By Becky (Student blogger: BA Hons History)

Dissertations, a dominant part of final year at Lancaster or postgraduate degrees. They can be very daunting, and a lot of responsibility is placed on you to research and produce a substantial piece of work. Having recently completed mine, I have learnt many tips throughout my final year to make this process as easy as possible.

Tip 1: Start Early

Starting early is possibly the most beneficial of these tips, as it can save you so much time in the long run. Your workload can be balanced much more easily over a longer period of time, allowing flexibility. Alongside the dissertation will be other modules, which require coursework, as well as all the issues life can throw your way, so be starting early, staying on top of this is significantly easier.
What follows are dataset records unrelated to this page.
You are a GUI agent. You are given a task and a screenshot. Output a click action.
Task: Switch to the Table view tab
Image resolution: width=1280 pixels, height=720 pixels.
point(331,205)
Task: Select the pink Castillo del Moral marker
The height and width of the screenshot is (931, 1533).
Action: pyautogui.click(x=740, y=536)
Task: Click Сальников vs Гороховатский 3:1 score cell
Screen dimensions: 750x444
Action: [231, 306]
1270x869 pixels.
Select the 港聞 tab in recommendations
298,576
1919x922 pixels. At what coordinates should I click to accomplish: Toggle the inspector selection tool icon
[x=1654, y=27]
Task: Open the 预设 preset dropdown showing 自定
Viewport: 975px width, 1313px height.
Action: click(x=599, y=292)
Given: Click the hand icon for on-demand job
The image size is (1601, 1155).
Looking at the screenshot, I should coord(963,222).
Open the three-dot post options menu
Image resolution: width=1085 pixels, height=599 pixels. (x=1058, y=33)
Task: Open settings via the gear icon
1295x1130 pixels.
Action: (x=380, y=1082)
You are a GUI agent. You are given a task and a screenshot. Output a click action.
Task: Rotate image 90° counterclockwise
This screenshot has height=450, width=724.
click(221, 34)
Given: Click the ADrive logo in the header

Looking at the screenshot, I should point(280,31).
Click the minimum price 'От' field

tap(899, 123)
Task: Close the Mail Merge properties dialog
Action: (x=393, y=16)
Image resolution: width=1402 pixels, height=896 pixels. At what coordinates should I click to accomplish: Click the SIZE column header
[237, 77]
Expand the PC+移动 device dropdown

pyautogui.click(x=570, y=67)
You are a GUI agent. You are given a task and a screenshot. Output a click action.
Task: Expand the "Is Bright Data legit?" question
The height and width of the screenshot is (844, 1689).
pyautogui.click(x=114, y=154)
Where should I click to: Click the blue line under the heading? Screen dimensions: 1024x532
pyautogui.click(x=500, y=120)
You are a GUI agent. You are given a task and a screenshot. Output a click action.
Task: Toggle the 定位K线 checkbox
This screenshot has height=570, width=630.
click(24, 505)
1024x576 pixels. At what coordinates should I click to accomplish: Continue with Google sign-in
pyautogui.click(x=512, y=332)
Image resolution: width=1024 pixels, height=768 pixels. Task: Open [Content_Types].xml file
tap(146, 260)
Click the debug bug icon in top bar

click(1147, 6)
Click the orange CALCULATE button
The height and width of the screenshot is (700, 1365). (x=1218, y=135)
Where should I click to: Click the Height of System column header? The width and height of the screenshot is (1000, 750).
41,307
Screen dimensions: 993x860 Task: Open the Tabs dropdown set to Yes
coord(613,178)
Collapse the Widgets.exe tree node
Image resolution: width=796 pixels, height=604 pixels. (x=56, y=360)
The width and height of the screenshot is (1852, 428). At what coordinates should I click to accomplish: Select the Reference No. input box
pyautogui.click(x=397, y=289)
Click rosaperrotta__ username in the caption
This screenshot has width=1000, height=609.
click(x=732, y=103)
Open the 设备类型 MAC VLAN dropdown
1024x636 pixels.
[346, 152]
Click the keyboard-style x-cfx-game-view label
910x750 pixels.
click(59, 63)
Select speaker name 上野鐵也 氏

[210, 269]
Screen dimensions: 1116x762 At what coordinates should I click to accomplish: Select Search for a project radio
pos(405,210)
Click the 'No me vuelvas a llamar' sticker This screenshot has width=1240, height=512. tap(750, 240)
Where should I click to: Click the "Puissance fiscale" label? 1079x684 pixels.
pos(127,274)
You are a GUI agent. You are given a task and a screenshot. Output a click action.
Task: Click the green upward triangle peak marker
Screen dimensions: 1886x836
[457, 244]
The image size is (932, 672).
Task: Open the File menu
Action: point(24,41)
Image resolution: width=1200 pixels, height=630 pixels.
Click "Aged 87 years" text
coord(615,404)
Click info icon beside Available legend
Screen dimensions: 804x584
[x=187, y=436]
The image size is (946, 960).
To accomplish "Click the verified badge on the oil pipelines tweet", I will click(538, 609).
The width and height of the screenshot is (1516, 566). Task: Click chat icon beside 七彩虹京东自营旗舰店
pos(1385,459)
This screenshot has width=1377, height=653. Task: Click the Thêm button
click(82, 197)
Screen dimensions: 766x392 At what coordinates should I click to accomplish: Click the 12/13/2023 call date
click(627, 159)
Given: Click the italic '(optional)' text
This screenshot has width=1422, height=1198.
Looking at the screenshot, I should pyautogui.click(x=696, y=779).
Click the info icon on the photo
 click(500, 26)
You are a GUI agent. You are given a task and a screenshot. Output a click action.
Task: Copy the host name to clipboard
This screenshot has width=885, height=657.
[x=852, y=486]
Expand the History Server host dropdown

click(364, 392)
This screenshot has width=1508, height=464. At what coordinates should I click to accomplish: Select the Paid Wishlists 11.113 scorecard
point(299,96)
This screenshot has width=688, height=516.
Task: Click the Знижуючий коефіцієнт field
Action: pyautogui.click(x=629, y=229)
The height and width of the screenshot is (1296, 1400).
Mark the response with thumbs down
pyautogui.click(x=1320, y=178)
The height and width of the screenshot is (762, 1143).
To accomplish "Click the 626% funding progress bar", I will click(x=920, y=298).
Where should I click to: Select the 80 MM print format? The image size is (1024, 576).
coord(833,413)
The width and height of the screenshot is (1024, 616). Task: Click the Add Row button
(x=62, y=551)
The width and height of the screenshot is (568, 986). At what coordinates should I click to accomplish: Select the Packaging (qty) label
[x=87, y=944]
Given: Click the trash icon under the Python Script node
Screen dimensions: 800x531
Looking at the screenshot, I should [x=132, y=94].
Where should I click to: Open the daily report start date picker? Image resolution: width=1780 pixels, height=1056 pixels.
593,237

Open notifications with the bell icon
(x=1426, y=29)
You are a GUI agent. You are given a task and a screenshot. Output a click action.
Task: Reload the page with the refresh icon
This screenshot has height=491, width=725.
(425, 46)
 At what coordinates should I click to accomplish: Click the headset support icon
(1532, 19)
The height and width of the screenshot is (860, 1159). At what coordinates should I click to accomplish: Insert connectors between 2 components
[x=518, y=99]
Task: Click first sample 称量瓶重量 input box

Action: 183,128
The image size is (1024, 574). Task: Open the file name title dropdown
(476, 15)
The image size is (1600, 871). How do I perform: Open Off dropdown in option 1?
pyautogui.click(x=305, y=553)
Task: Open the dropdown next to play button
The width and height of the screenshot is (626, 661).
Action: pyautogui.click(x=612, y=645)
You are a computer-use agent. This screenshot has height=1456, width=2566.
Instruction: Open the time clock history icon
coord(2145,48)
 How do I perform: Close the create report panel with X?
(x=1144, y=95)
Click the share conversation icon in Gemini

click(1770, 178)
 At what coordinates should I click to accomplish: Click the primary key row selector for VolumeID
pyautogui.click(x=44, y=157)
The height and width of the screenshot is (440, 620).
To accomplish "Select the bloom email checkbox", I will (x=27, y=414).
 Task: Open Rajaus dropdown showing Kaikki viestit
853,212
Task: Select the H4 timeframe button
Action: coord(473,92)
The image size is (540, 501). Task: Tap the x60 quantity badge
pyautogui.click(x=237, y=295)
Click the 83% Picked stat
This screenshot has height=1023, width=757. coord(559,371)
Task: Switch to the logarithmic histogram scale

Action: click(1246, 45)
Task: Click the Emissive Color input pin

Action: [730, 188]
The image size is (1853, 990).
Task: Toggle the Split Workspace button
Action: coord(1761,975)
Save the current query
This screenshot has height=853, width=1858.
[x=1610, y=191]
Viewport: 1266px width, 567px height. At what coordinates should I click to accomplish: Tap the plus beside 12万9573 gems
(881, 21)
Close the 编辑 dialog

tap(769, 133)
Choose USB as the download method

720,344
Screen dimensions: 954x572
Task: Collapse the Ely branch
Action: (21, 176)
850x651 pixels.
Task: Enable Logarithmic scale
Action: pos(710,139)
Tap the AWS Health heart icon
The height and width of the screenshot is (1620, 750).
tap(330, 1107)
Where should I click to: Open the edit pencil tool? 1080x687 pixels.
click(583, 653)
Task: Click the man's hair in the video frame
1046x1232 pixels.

Tip 2: Make use of your supervisor

Most students will have a dissertation supervisor, and they are there to help your dissertation be the best piece of work it can. Draft chapters and plans can be handed in and marked to guide you on the correct path, and even having dealt with strike this year, most supervisors are on their emails and more than happy to help.

Tip 3: Take a break!

It is also important to take breaks from your dissertation. Being such a substantial piece of work, it can be very difficult to focus on it for long lengths of time. Taking breaks can help you make time for your social life, other deadlines, jobs and also help you look after your mental health. A tip here is doing a little bit every day or dedicating one day a week to it will allow you to make progress while balancing it with other work as well as societies and a social life.

Tip 4: Proofreading

What I have personally found useful is getting other people to read it. Whether this be course mates, parents, housemates, your brain will be used to reading the same sentences over again, so having fresh eyes read it can be extremely beneficial. It is also worth getting people who don’t do the same subject as you to read it, they can spot where things need to be better explained for people marking he may not know about your topic, as well as bringing in knowledge and writing skills from their degrees.

Tip 5: Finish Early

The final tip your department will hammer into your heads is to try and finish it a few weeks before the deadline, to allow for editing, printing or binding issues that may crop up close to the end.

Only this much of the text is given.